I still might not “get” the tropics. I lose sight of the subtle shifts in landscape and weather that mark each week or season. I rarely listen to the weather, though always try and read the sky. As a newcomer, unconsciously the exotic cues become mundane with their constancy. I do not see the contrasts clearly. I do revel in an unusual flower, the quality of the light or a particular fruit. But, I am socialized to consider the stark contrast of the seasons. The snowy blankets of winter, mounds of black ice and mud followed by a blaze of crocus, tulip and narcissus are my familiar triggers.

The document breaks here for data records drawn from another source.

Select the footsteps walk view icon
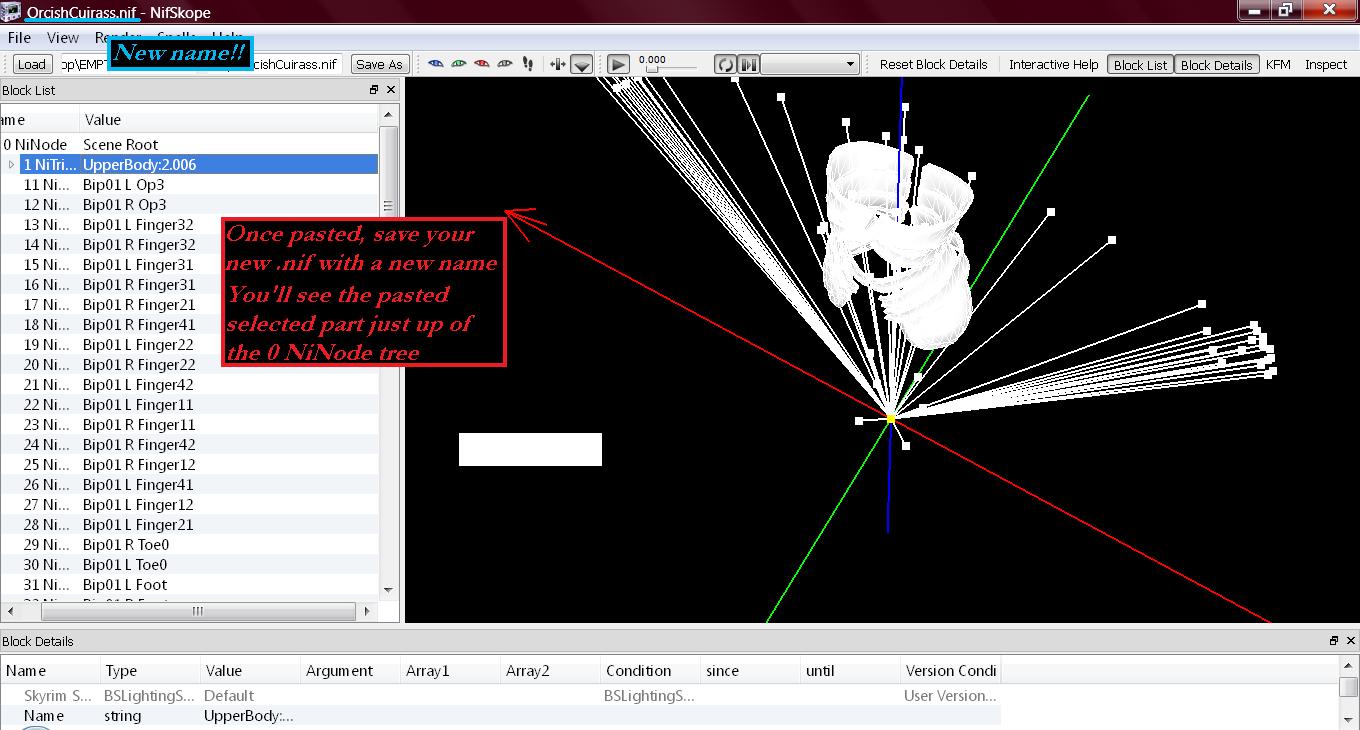tap(528, 64)
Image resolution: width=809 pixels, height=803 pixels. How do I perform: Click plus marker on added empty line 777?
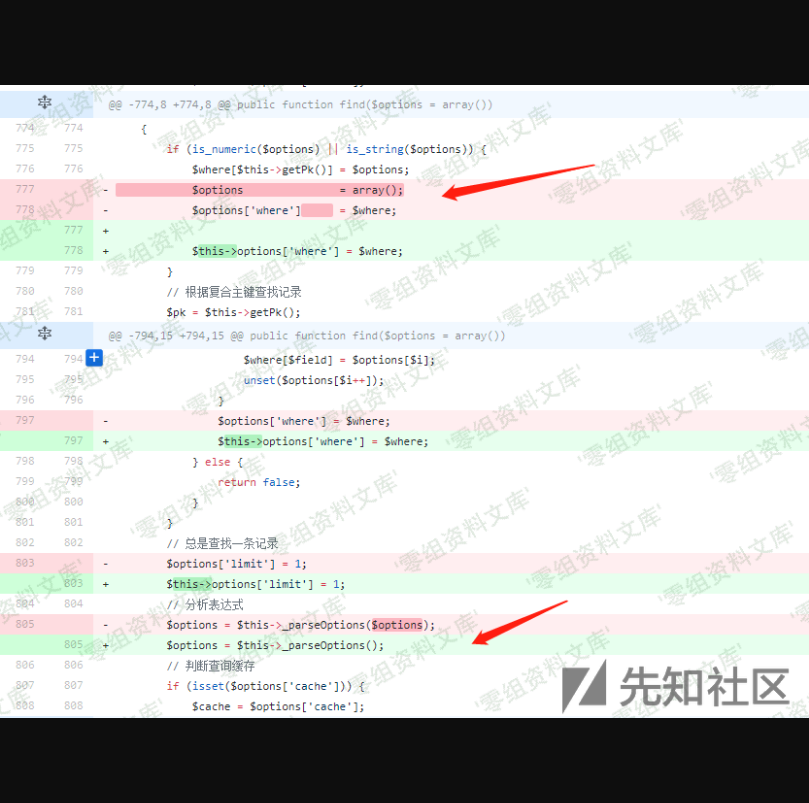pyautogui.click(x=106, y=230)
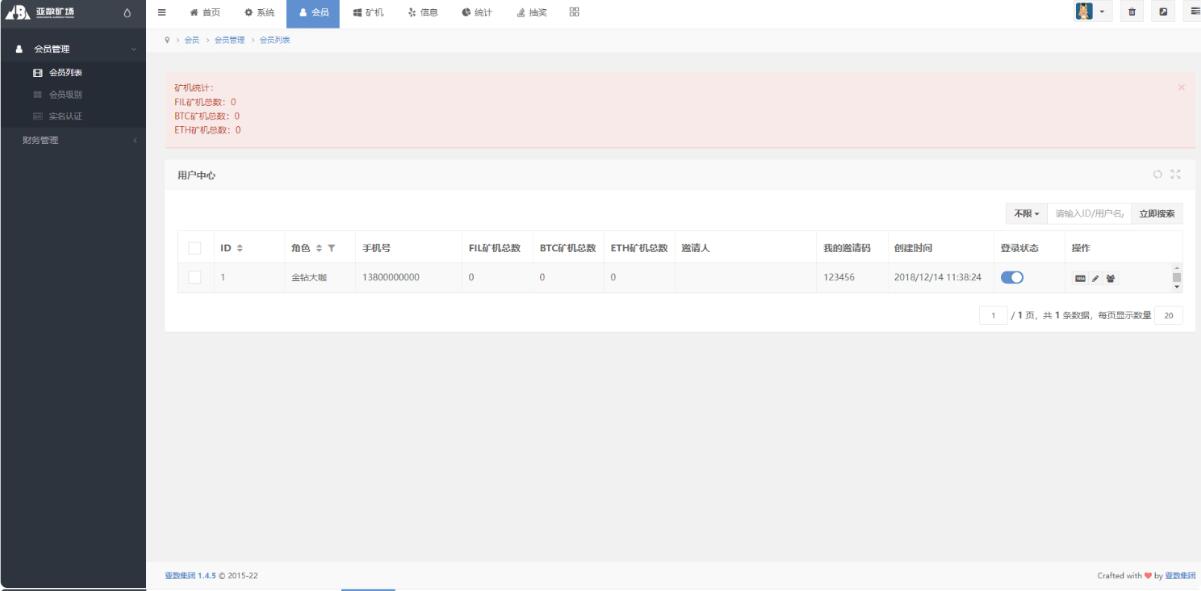This screenshot has width=1201, height=591.
Task: Check the checkbox for row ID 1
Action: coord(196,278)
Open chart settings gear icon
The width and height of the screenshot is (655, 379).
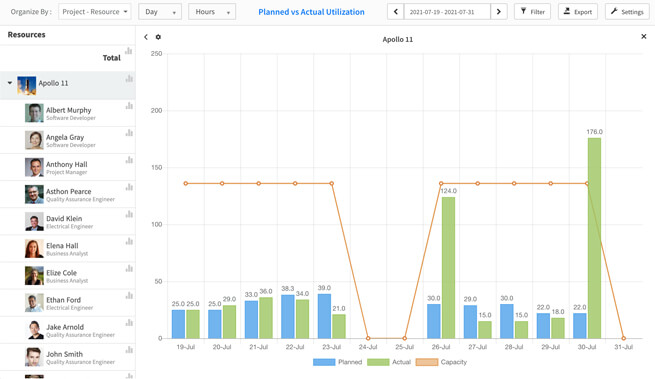[x=158, y=37]
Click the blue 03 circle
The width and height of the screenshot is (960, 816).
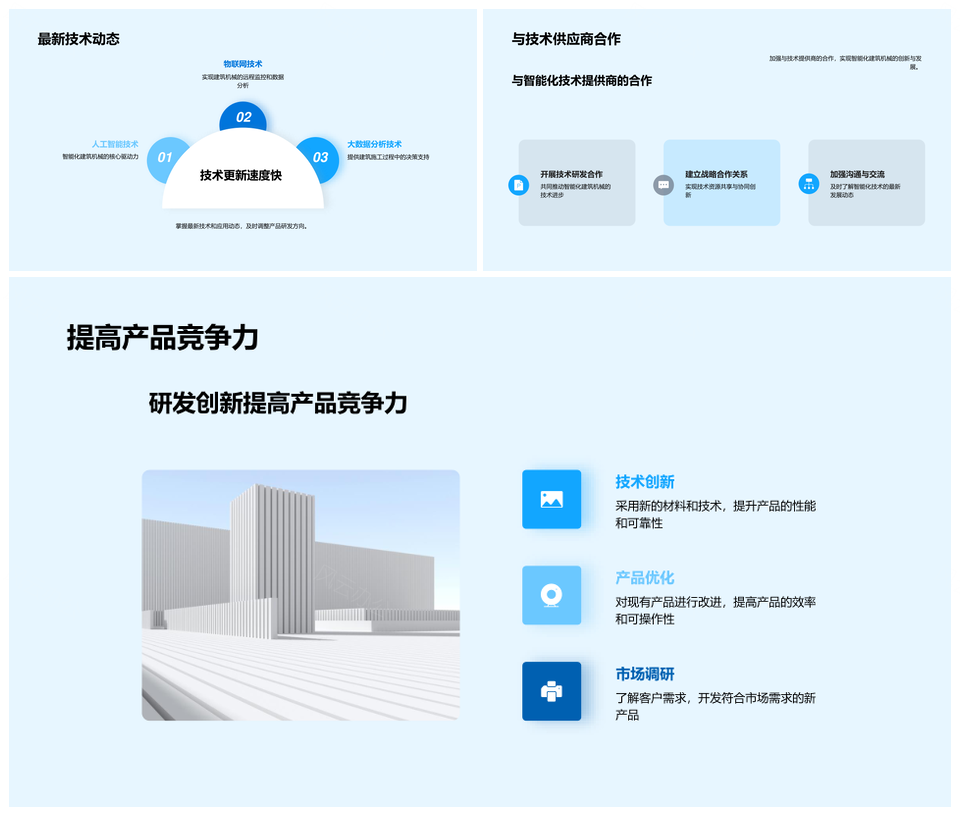click(x=320, y=158)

Earlier this week I watched Dete, (Day-tchay), Marcia’s partner picking the Pitanga, (Surinam Cherry) berries. They are a stemmed and ribbed a bit smaller than a cherry, with delicate white flowers. They were just becoming, maduro, or ripe. She explained that the trees should bear fruit until December or January. She carefully chose ripe fruit, filling her large ceramic bowl with the orange, scarlet and crimson Pitangas. She described to me that each variety colors up differently when ripe. Pitangas are bracingly tart with a slightly sweet aftertaste. I think of them as cranberries equatorial twin. She also told me that they make a mean Caipirinha.

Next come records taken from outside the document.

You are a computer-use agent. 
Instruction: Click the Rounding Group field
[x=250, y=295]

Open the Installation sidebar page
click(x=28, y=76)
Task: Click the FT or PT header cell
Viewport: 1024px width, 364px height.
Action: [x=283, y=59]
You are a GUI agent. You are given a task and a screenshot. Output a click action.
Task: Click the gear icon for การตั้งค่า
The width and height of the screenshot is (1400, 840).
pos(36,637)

As with most of the local fruits here the yield is great enough to make fresh juice, or jam if you have the time. Placing a few in her palm she shows me the miniature dried petals at the end of the fruit. “They must be removed or your juice is bitter. Inside they have a smooth lentil shaped white seed. Carefully she will crush the pulp and strain it without breaking the husk of the seeds. She prefers not to sweeten them, but pick them just ripe. I have learned to crave the juice, while my colleague Hannah disdains it.
The key to this pawky climate may be the micro-seasons which provide a variety and abundance of unique fruits. I imagine being Brazilian and lying here in this same bed sated in a re-memory of favorite fruits, prepared as juice, jams or unctuous Portuguese style conserves or
Doces.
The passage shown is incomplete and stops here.